Anna se quedó pasmada, preguntándose si valía y
para qué se suponía tenía que valer. Porque si era en la cama, ya se lo había
demostrado y muchas veces, por cierto. Y nunca se había quejado. ¿A qué se
referirían estas hienas? Miró a Diego, pero éste le hizo un gesto de que él
tampoco tenía ni idea de a qué se referían.
En un momento, tenía a la tal Isabel encima,
tocándole la barriga y la parte de los ovarios.
—Diego, hijo. Esta mujer es muy fértil y
fuerte. ¡Te dará hijos sanos!,— Diego ya se dirigía hacia mí, porque veía que
la hostia le iba a caer ya, no tendría que esperar a la misa dominical.
—Madre, nos vamos a casa. Si pretendías darle
un susto con estas tonterías, lo único que has conseguido es que piense que
estás de atar. Que estáis de atar las dos. Y ahora nos vamos a casa. Estamos
cansados. Tomaremos una ducha y a dormir.

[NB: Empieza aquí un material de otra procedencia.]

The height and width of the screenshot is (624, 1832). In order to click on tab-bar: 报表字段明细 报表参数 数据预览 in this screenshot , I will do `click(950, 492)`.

Anna todavía estaba bajo los efectos de
aquellas dos taradas que ahora tomaban café con bizcochos. Balanceó muy
seriamente si hacerles una traqueotomía con las tijeras de cortarse las uñas de
los dedos de los pies o dejarlas vivas. Optó, muy a su pesar, por la segunda
opción.
Apenas habían pasado dos meses, cuando los dos
se despertaron a las cinco de la mañana, hora de poner de comer a las vacas y a
los terneros. Anna necesitaba la cafeína pero Diego le tironeó del tirante de
la camisa de dormir hasta ponerla encima suyo. De eso siempre tenía más ganas
que de cualquier cosa.
—Iremos tarde todo el día—. Anna le guiñó un
ojo, se sacó la camisa de dormir por la cabeza y se lanzó a besar sus gruesos
labios y libar el maná de su boca.
—Pues iremos tarde. Porque ahora estoy justo en
el sitio al que pertenezco, contigo—. Sus manos se posaron ligeramente en su
cabello. El reflejo de sus manos en el pelo ensortijado de su esposa reflejaba
dulces sombras chinescas en la semi-oscuridad de la habitación.
Estaban tan concentrados el uno en el otro, que
no oyeron el ruido de llaves abriendo la puerta de entrada, ni los pies que
subían las escaleras.
Ambos, desnudos, se habían dejado llevar por la
pasión. Y sólo alcanzaban a escuchar los gemidos de deseo que proferían.
Como si la nada les hablara, escucharon:
—¡Virgen Santísima de los Desamparados! ¿Acaso
no tenéis toda la noche para vuestras asquerosidades?
Anna se encogió tanto como pudo y se tapó con
la sábana hasta la cabeza. El corazón le latía tan fuerte que temió que de abrir
la boca tendría que lanzarse a recogerlo.
Diego se levantó desnudo y le dijo:
—Dame ese llavero, ¡ya! Y cuando quieras
entrar, llamas a la puerta, ¡Como todos! Se te olvida que ésta es nuestra casa,
no la tuya. Márchate ya, que no hemos acabado.
Su madre se apresuró hacia la puerta muerta
de vergüenza, por primera vez en su vida.